Benchmark manganese ore, a widely used ingredient in steelmaking, has dropped 30 per cent since the start of the year to less than $3 a dry metric tonne, weighed down by weak demand and high stocks at ports in China. That is a worse performance than the 26 per cent drop in metallurgical coal and a decline of 12.5 per cent for iron ore so far this year.
Analysts are now forecasting the metal, which rode the construction and property boom in China, could remain in the doldrums for five years.
“We don’t see the price getting back to $4.50 — last year’s average price — until 2020,” Macquarie said in a recent report.
Manganese is the 12th most abundant element in the earth’s crust. Most of the manganese produced each year — Australian and South Africa are among the biggest suppliers with China — is used in the production of steel. It is either used as an alloying agent to increase strength and toughness of steel, or to remove residual sulphur or oxygen.
South32, named after the line of latitude linking its business centres in Perth and Johannesburg, will be the world’s biggest producer of manganese when it starts trading in Australia, South Africa and London on Monday.
Forecasts for the company’s market value have dropped sharply since the demerger was announced last year, as prices for its main products, which include aluminium and its low-cost manganese assets, have dropped. Analysts are unusually far apart in their forecast valuation of the firm, putting it at anywhere from $7bn to $14bn.

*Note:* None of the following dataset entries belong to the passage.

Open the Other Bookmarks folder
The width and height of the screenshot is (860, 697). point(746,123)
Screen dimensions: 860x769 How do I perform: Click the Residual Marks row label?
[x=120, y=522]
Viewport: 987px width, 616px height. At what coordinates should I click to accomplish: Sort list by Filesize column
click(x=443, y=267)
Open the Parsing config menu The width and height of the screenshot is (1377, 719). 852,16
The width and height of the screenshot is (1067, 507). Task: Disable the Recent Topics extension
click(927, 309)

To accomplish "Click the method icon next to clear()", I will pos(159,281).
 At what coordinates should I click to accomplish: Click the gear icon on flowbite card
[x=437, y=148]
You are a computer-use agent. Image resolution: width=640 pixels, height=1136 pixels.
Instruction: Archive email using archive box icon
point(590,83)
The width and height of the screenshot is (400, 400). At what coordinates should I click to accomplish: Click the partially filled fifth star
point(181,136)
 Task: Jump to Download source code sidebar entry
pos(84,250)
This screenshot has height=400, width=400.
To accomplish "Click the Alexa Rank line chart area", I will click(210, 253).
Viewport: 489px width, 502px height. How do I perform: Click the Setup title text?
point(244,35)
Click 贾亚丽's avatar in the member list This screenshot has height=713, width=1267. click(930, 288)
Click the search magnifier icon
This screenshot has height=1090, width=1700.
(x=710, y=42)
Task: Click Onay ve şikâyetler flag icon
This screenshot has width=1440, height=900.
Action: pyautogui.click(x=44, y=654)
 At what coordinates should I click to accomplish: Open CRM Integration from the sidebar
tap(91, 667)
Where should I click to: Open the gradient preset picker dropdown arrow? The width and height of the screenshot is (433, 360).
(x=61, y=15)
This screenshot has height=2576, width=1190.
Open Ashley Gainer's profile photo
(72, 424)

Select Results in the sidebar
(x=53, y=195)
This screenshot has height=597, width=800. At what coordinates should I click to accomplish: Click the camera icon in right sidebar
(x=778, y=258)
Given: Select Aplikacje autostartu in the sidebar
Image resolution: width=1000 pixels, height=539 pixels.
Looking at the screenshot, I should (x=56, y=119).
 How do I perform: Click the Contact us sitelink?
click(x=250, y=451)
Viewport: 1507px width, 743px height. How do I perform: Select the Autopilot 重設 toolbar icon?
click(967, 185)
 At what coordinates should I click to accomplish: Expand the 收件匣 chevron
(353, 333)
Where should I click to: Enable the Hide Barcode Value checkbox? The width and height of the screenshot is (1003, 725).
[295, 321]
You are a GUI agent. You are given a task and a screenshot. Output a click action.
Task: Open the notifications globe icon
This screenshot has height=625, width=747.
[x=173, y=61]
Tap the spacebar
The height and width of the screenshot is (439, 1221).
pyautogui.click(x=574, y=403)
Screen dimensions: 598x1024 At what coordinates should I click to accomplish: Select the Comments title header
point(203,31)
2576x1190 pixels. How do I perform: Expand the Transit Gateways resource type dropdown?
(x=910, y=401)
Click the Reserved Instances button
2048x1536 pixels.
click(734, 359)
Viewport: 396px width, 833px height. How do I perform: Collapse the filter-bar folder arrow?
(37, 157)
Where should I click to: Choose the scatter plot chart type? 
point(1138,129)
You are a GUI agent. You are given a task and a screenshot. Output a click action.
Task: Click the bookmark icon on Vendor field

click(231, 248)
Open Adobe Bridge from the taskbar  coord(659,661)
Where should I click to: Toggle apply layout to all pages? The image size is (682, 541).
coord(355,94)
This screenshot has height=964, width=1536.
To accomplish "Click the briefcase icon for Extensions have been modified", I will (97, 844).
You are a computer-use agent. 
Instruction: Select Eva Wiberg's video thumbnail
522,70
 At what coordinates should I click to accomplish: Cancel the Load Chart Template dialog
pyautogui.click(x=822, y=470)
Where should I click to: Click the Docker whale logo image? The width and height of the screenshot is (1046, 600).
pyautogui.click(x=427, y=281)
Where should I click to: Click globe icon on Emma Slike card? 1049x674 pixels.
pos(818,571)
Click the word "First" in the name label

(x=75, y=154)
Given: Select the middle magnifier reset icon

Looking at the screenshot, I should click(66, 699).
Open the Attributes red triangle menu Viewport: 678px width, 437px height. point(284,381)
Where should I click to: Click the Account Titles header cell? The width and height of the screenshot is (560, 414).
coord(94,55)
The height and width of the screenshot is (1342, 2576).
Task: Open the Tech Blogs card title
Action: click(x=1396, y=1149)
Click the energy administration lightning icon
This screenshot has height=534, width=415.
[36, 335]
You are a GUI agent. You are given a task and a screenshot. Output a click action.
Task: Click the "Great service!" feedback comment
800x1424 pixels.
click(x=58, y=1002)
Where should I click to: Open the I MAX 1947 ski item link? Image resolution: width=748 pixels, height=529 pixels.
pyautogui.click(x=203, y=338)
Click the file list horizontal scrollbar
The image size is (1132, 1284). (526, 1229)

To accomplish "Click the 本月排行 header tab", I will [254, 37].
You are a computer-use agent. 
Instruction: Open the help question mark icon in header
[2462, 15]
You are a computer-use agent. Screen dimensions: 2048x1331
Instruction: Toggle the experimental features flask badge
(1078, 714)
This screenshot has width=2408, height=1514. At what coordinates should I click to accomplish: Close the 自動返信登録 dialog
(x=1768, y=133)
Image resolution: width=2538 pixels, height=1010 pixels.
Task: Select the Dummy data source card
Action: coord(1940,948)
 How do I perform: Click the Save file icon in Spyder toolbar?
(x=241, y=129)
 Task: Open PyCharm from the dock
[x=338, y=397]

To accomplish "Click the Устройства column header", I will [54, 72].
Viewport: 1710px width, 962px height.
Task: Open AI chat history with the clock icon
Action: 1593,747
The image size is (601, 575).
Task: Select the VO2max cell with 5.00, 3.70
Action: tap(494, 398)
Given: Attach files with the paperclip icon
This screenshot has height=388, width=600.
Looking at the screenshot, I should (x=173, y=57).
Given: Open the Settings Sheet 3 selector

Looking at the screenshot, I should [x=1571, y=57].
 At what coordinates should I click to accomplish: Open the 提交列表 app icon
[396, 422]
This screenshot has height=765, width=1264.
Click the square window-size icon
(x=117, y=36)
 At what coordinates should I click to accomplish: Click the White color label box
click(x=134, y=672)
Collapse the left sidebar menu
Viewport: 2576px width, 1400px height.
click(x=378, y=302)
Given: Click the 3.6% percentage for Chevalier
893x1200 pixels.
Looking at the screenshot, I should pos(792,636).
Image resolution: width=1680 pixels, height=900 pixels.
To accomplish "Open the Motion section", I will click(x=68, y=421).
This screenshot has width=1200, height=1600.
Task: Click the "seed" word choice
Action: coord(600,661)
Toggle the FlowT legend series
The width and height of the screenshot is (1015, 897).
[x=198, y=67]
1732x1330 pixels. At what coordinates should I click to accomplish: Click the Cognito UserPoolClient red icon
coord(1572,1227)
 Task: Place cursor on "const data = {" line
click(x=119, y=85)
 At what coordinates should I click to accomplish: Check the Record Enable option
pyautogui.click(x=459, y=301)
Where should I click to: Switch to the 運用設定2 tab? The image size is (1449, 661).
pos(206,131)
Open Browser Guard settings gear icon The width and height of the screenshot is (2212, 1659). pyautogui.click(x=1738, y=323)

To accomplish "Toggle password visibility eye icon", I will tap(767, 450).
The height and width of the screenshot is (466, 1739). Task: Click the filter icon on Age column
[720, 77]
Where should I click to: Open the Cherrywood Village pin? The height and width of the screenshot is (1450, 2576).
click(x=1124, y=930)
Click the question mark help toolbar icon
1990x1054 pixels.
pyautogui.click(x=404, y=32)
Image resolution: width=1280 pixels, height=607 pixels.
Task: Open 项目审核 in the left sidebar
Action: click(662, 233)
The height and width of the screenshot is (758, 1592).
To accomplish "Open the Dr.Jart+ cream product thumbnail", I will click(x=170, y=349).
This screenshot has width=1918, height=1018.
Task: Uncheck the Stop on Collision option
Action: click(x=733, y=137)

For the past couple of years the 19m-tonne-a-year manganese market has been struggling to digest a supply glut. Encouraged by prices that reached an $18 a tonne peak before the financial crisis, output surged as new mines, mainly in South Africa, came on line. This contributed to a large increase in stocks.
CRU, a consultancy, estimates the market was oversupplied by 843,000 tonnes of contained manganese in 2013 and 350,000 tonnes in 2014. Traders say it will take some time to clear the overhang. CRU is forecasting a deficit of 364,000 tonnes in 2015 and says struggling producers have benefited from lower costs after the oil price fall and the weakening of most commodity currencies.
At the same time, demand for manganese in China, the world’s biggest producer and consumer of steel, has slowed. Many analysts are forecasting flat to negative growth in Chinese steel consumption this year and demand has also been hurt by the closure of ferroalloy plants in India.
Unlike other steelmaking ingredients such as iron ore, where there is a liquid derivatives markets, the price of manganese is set by transactions in the physical market. As such, some analysts believe it more accurately reflects conditions in the steel industry.
Over the past six weeks there has been a divergence in the performance of manganese and metallurgical coal, which is also used in the steelmaking process. While iron ore has climbed 35 per cent in a breathtaking rally, manganese and metallurgical coal are trading at levels last seen in early 2007.
“Without any financial market distortion, the lesser steelmaking raw materials perhaps better reflect the subdued feeling of the global steel industry, given low (if potentially bottoming) prices and relatively weak demand growth,” Macquarie said in its recent report.
However, others take a different view of this relatively opaque market.
Anna Fleming, consultant at CRU, says manganese lagged behind the collapse in other steelmaking ingredients, pointing out its resilient performance at the end of 2014 when the price of iron ore was falling sharply.
“We are starting to see more positive signs coming out of the Chinese steel market. But ferroalloy producers are still struggling with cash flow and operating hand to mouth, so their ability to buy ore is restricted,” she said.